ハローワークに設置された雇用調整助成金の相談窓口=長崎市宝栄町

 新型コロナウイルスの影響で業績が悪化した企業の雇用を支える雇用調整助成金(雇調金)の申請が本格化している。だが、支給が決まったのは申請者の半分以下。国は申請の簡略化で対応しているが、一刻も早く資金を手にしたい事業者からは「申請に行き着かない」「現状が続けば廃業も考えなければならない」との声が漏れる。
 雇調金は、企業が従業員に払う休業手当の費用を支援する制度。コロナ禍の特例で従業員を解雇せず、県の休業要請に応じて休業したなどすべての条件がそろえば中小企業は10分の10、大企業は4分の3まで給付される。

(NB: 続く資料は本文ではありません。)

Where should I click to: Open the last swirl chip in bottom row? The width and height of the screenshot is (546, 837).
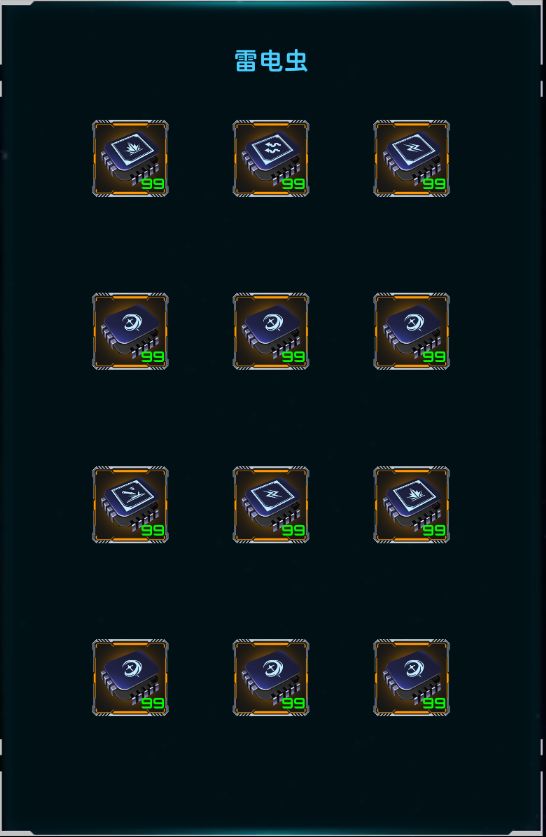[412, 677]
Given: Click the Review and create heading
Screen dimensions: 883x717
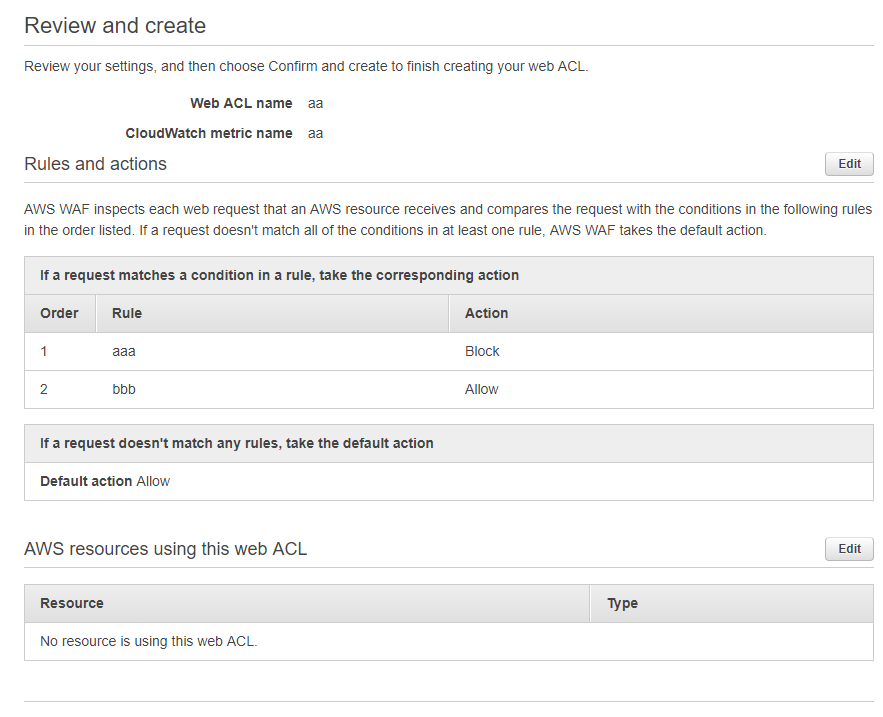Looking at the screenshot, I should [x=115, y=26].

 長崎労働局によると、5月下旬から申請件数は増え、6月10日までに1134件の申請があった。このうち支給が決まったのは552件(約3億5600万円)で、支給割合は48.7%。
 国は申請書類数を段階的に減らし、簡略化してきた。だが、申請手続きの代行に携わる県社会保険労務士会の中島政博会長は「申請者にとっては専門外の内容で難しいはずだ」と話す。専門用語が並ぶ書類に頭を悩ませ、度々変わる制度に事業者が混乱しているという。

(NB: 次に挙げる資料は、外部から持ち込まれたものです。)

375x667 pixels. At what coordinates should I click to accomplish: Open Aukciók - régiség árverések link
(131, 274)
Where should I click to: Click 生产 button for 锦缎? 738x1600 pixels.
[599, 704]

 事業者からも依然として分かりにくさや煩雑さを訴える声が上がる。
 「初めての作成で分からないことばかり。手探りで書類の作成をしている状態」。建設業で経理を担当する女性は嘆く。
 インターネットで書類の記入法を調べ、自力で作成を試みたが限界だった。ハローワークで「出張相談」をする社労士を2回訪ねて作成を進めるがまだ完成できない。「また来週、相談に来ます」
 長崎市で経営する飲食店を休業した男性(55)も申請書類の作成に難渋している。必要書類は支給申請書や休業実績一覧表など。タイムカードや出勤簿など休業させた日や時間が分かる書類のほか、給与明細の写しや控えなどの書類提出も必要だ。男性は手引書を参考に記入を進めるが、時間だけが過ぎる。「聞き慣れない用語ばかりでスムーズに進まず、申請に行き着かない」とため息をつく。

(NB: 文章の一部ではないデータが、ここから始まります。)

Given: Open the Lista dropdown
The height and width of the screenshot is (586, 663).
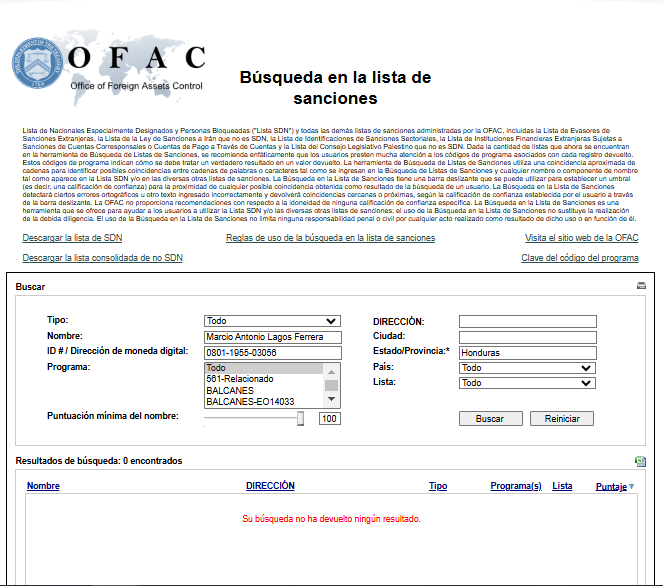Looking at the screenshot, I should [527, 383].
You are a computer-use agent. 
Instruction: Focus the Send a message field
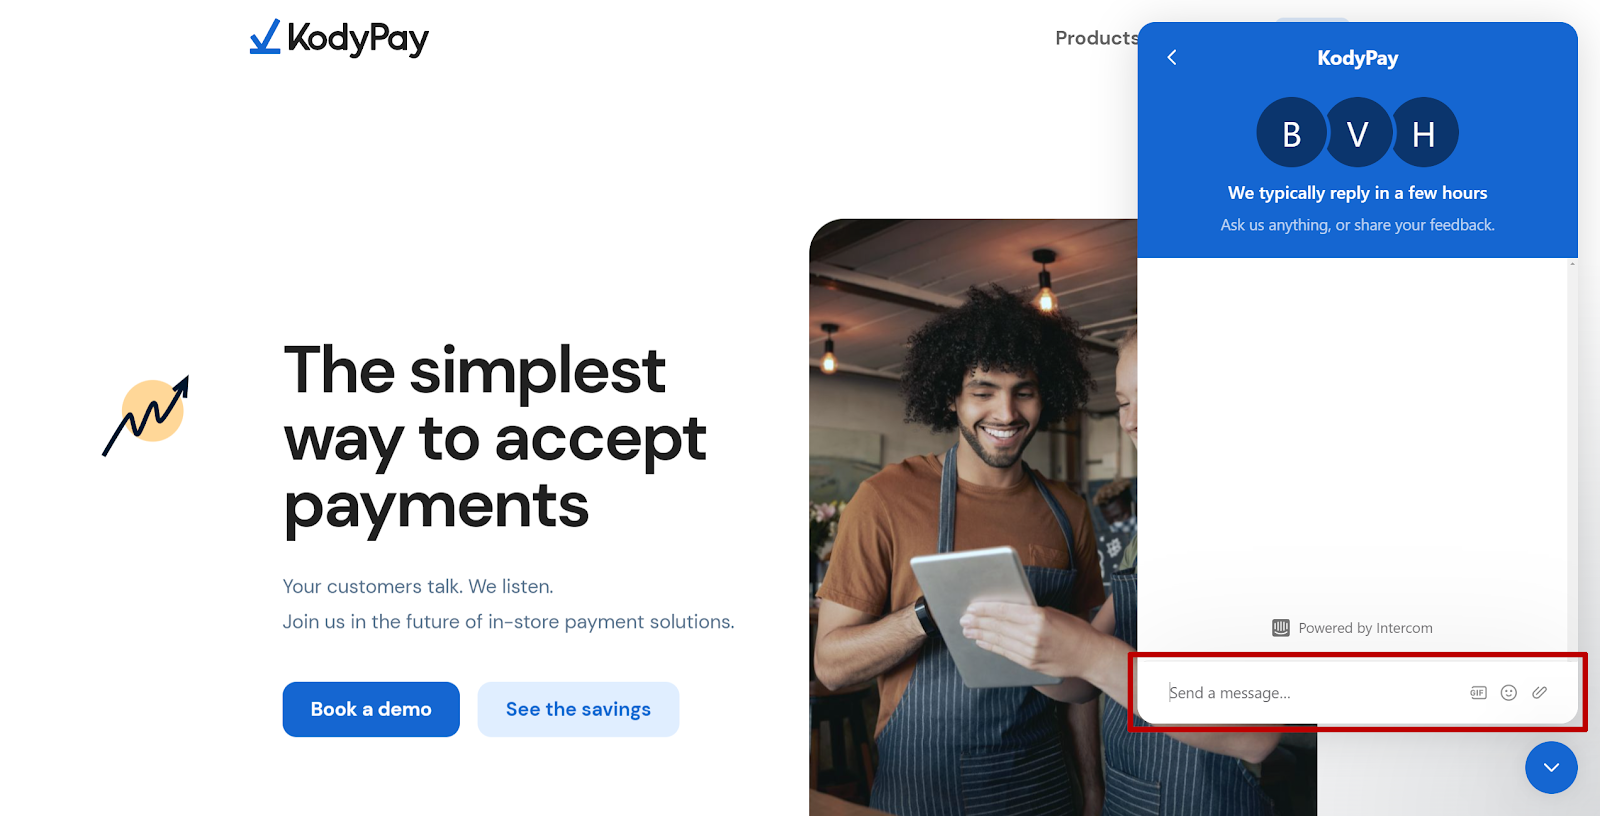pyautogui.click(x=1310, y=693)
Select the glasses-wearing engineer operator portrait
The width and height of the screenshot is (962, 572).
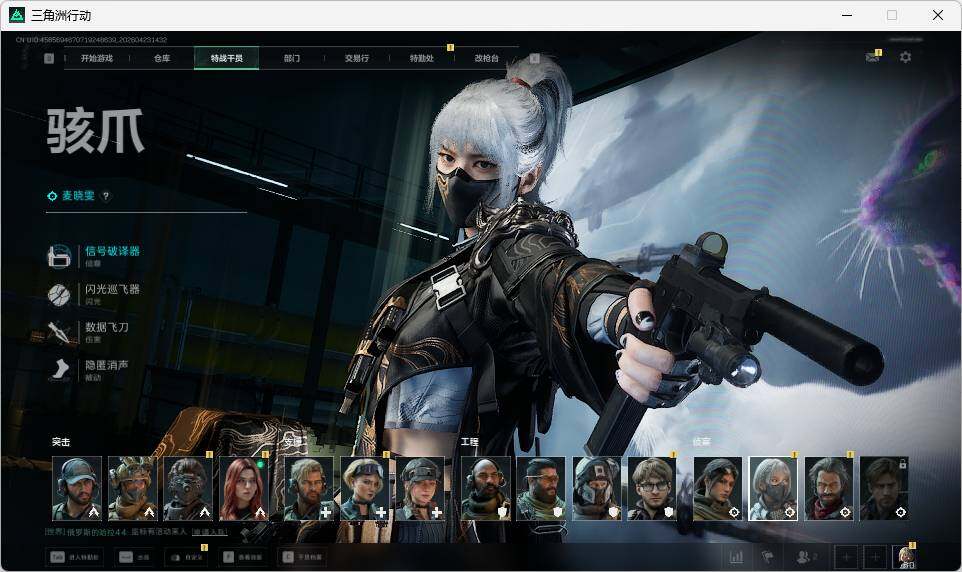pos(653,488)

 また、雇調金の支給は事業者が休業手当を払った後。その分の資金を事前に自ら用意する必要もある。長崎市で土産品を販売する男性(68)は金融機関から数千万円の融資を受け、従業員に払う休業手当にも充てた。
 男性の会社は現在も時間短縮で営業。毎月千数百万円あった売り上げは戻る見通しが立たず、助成金はまだ出ない。「今、現金が必要なのに。この状態が続けば廃業に追い込まれかねない」
 第一生命経済研究所の田中理主席エコノミストは「不正受給を防ぐため審査は必要だが、今は緊急事態。支給後に抜き打ち審査をして不正を摘発するとして、まずは手早く支給することを重視すべきだ」としている。